It was a long way to fall.

That's it. Saundra is a ghost now; I can't find her, try as I might over the past several months. I don't know what became of her. Los Angeles death records didn't turn up anything definitive. There are some hints that she remarried in the 1970s, meaning if she has since died it would have been under a different surname, and may well have been in a different city. If she is alive – and there are some rumours to the contrary – she'd be 81 now, and is living in essential obscurity. I've called countless disconnected and wrong numbers, irritated my fair share of librarians. All I know is she was made to disappear from public life, and so she decided to embrace it.

Who is Saundra Edwards now? What could she possibly mean to us, as a footnote of a footnote on some Wikipedia page?

To me, she's a sad reminder that the entertainment industry – certainly Hollywood – has never really sided with women survivors or victims. Even when the powers-that-be pay lip service or express sympathy, as with #MeToo, they rarely follow through. While men in Hollywood are allowed to shape-shift, to behave badly, to sometimes get away with literal murder and rape, women who transgress are forever cast out.
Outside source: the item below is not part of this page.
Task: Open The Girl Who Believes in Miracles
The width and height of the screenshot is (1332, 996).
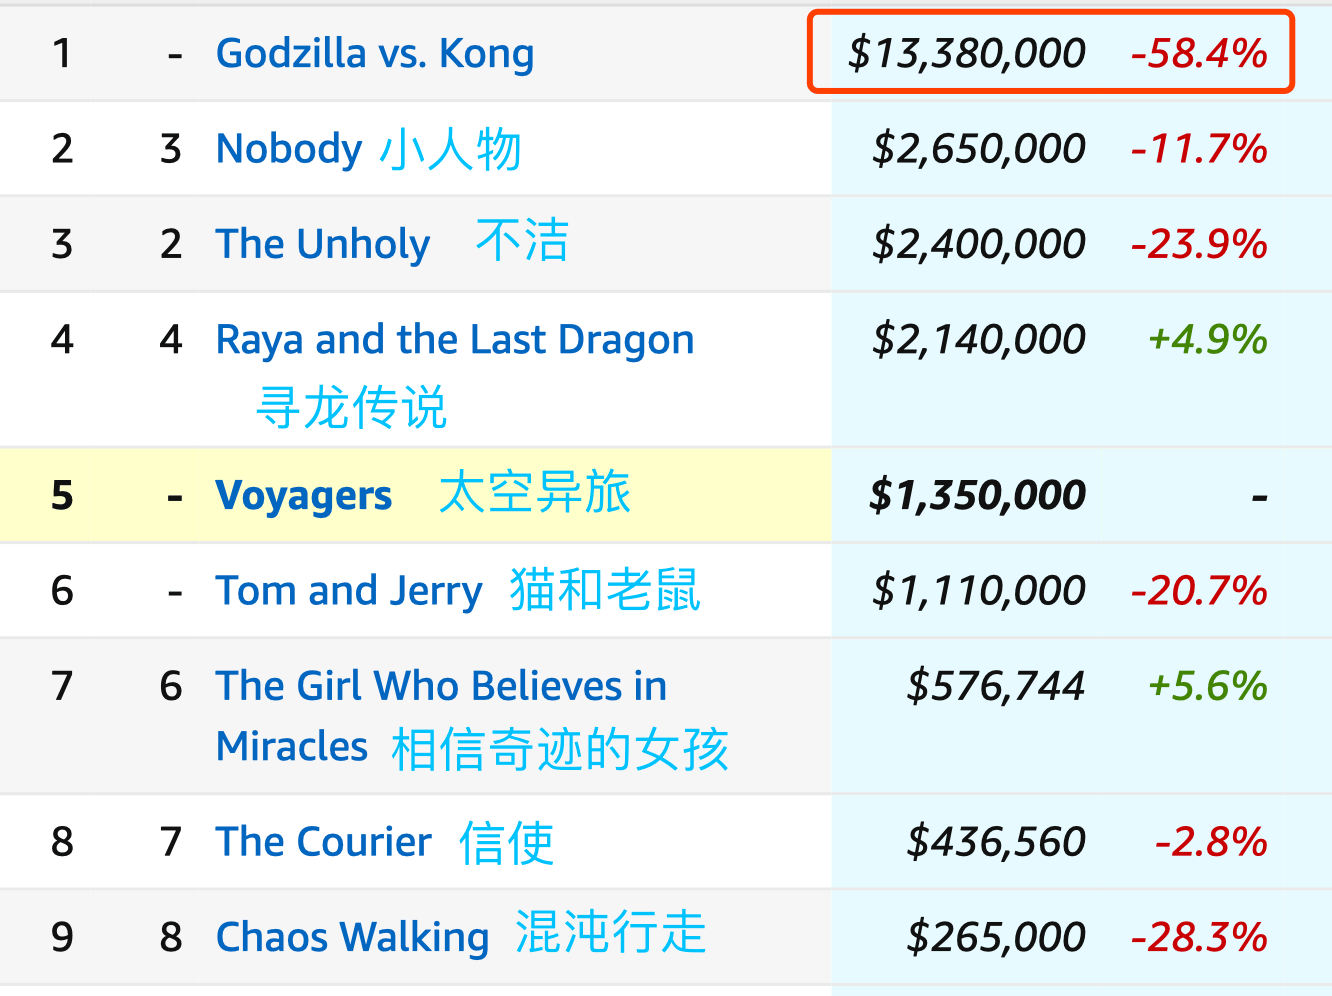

After her traumatic experience, Saundra simply couldn't fit into a narrative the male-dominated entertainment world had set out for her. As her co-star Hampton tells it, "Women didn't stand a chance."

Saundra is almost totally forgotten now. She never had time to make a real name for herself in movies, or even distinguish herself as a talent to watch; perhaps she was in some ways unremarkable. It didn't matter. She was robbed of the chance even to be unremarkable on our screens, to make herself a living and a name, just because she had the misfortune to marry a monster. There are countless other women of her kind in Hollywood, nameless and unremembered. More than anything else, it makes her cipher-like quality all the more alluring; she’s a stand-in for so many.

I ask Hampton Fancher – now 81, the same age as Saundra might be if she's alive – if, back then, he thought the incident would ruin her career. He rushes to respond to the affirmative: "That was anathema. I remember knowing that even then. I didn't think she had any possibilities in terms of a future in Hollywood. No way."